And this is an ACK solely on the code of this patch, not the concept.
Acked-by: Christian Brauner <brauner@kernel.org> (reluctantly)
Simon Horman Nov. 30, 2023, 4:36 p.m. UTC | #2
On Mon, Nov 27, 2023 at 11:03:54AM -0800, Andrii Nakryiko wrote:

...

> @@ -764,7 +817,10 @@ static int bpf_get_tree(struct fs_context *fc)
>  
>  static void bpf_free_fc(struct fs_context *fc)
>  {
> -	kfree(fc->fs_private);
> +	struct bpf_mount_opts *opts = fc->s_fs_info;
> +
> +	if (opts)
> +		kfree(opts);
>  }

Hi Andrii,

as it looks like there will be a v12, I have a minor nit to report: There
is no need to check if opts is non-NULL because kfree() is basically a
no-op if it's argument is NULL.

So perhaps this can become (completely untested!):

static void bpf_free_fc(struct fs_context *fc)
{
	kfree(fc->s_fs_info);
}

...

ENTRIES
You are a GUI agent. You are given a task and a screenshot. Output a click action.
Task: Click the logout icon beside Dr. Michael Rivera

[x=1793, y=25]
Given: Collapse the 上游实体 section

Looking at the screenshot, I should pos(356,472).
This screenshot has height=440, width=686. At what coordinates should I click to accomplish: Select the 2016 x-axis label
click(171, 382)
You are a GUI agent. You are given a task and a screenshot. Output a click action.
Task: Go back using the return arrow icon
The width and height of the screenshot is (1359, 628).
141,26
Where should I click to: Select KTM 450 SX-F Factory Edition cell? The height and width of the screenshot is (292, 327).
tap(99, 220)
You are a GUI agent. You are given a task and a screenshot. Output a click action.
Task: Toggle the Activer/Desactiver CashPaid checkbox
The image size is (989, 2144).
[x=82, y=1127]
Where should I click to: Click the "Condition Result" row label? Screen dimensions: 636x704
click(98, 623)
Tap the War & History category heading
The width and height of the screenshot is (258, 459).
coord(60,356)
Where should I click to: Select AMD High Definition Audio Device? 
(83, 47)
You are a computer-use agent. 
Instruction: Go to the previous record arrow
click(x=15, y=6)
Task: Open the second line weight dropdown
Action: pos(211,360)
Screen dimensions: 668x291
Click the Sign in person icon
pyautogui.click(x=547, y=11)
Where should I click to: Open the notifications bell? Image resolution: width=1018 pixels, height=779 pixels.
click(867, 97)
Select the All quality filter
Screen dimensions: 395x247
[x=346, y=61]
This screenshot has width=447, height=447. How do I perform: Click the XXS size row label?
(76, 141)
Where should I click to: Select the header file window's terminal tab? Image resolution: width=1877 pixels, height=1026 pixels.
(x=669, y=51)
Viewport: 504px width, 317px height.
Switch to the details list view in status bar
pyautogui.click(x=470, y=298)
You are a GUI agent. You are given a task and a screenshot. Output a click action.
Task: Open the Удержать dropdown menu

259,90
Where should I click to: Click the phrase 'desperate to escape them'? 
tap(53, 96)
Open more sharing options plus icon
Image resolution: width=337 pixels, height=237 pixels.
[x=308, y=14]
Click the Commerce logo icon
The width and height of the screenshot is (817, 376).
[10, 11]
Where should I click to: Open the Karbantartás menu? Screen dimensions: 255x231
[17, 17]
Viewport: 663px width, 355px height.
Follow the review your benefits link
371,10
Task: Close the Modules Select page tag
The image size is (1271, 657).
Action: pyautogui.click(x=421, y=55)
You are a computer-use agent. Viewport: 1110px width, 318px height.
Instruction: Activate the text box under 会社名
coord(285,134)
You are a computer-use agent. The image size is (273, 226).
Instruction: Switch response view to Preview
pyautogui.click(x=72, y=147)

PARTS OF THE EXERCISE
**A)** Answer these questions about the patch review thread:
(i) Whose name appears in the "Acked-by:" line?
(ii) Which version of the patch does Simon Horman expect there will be?
(iii) Which function does he say is basically a no-op if its argument is NULL?
**B)** Carry on the patch review thread from the point where it stops.
The rows have nothing to do with the patch review thread.

TASK-BY-TASK RESULTS
**A)**
(i) Christian Brauner
(ii) v12
(iii) kfree()

**B)**
Andrii Nakryiko Nov. 30, 2023, 6:02 p.m. UTC | #3
On Thu, Nov 30, 2023 at 6:18 AM Christian Brauner <brauner@kernel.org> wrote:
>
> On Mon, Nov 27, 2023 at 11:03:54AM -0800, Andrii Nakryiko wrote:
> > Add few new mount options to BPF FS that allow to specify that a given
> > BPF FS instance allows creation of BPF token (added in the next patch),
> > and what sort of operations are allowed under BPF token. As such, we get
> > 4 new mount options, each is a bit mask
> >   - `delegate_cmds` allow to specify which bpf() syscall commands are
> >     allowed with BPF token derived from this BPF FS instance;
> >   - if BPF_MAP_CREATE command is allowed, `delegate_maps` specifies
> >     a set of allowable BPF map types that could be created with BPF token;
> >   - if BPF_PROG_LOAD command is allowed, `delegate_progs` specifies
> >     a set of allowable BPF program types that could be loaded with BPF token;
> >   - if BPF_PROG_LOAD command is allowed, `delegate_attachs` specifies
> >     a set of allowable BPF program attach types that could be loaded with
> >     BPF token; delegate_progs and delegate_attachs are meant to be used
> >     together, as full BPF program type is, in general, determined
> >     through both program type and program attach type.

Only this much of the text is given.